A few years ago my Uncle Ted and Aunt Ann taught me how to make my great grandmother Flossie’s pound cake. While we were together, talking about food, my Uncle Ted told me about one of his favorite family recipes, a Caudell family favorite- sauerkraut & dumplings.
Flossie was from St Pauls, North Carolina, and her family was the blend of Scots-Irish and English that was typical of the Southern piedmont. While Ted wasn’t sure of the origins of the recipe it appears as though somewhere along the line a twist of German inspiration made its way into the family recipe book. Sauerkraut & dumplings is as straight forward as it sounds. The sauerkraut is made quickly on the stove with caraway seeds and apple cider vinegar and topped with light and fluffy dumplings. The combination is wonderful- the tangy vinegar and the salty dumpling, the crunch of the cabbage and the lightness of the dough. I understand why it’s a beloved family recipe that has been passed down through generations.
Sauerkraut & Dumplings
sauerkraut:
1 head cabbage, shredded
2 cups apple cider vinegar
1 tbsp caraway seeds
1 tsp mustard seeds
1 tsp ginger powder
1 tsp cinnamon
1 tsp cayenne pepper
dumplings:
1 cup buttermilk
1 egg, beaten
1 cup sifted flour
1/4 tsp baking soda
1 tsp salt
Combine half of your shredded cabbage and your vinegar in a large skillet. Simmer for 10 minutes, and stir in the remaining cabbage and the spices. Simmer over medium low, stirring frequently, for 30 minutes.

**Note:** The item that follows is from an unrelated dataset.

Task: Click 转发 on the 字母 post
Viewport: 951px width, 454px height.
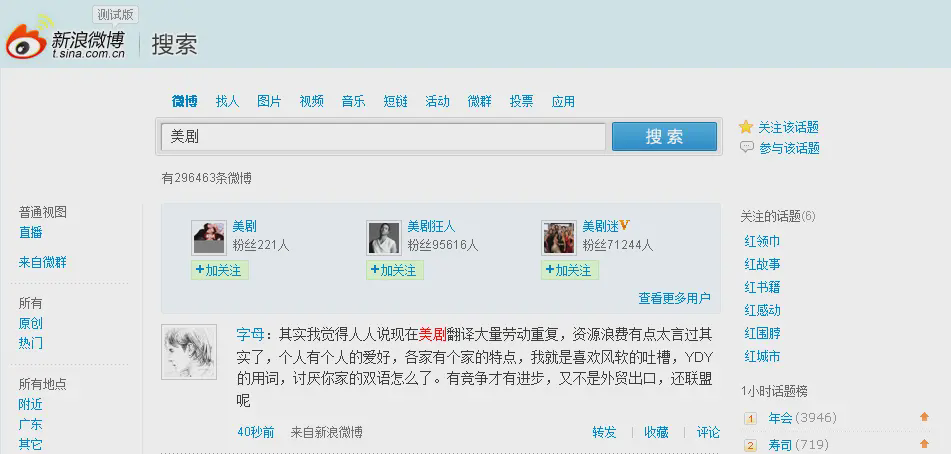Action: [604, 432]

Mix your dumpling ingredients together. Spoon onto the hot sauerkraut and cover. Cook, leaving covered, for 30 minutes, long enough for the dumplings to set. Serve hot.
Harold McTheny
11.03.2018 at 10:31article states fennel seed yet recipe states caraway seed, which is correct?
Elena Rosemond-Hoerr
15.03.2018 at 12:52Sorry, that’s a typo. Caraway seeds is correct!
WordPress
16.03.2018 at 10:57Thank you, Father Richard!
Billy
26.03.2018 at 13:52I love that you added a little bit of cinnamon to the sauerkraut – it is absolutely my favorite spice and I haven’t really seen too many people add it into their recipes. Can’t wait to try making this at home! Thank you for sharing!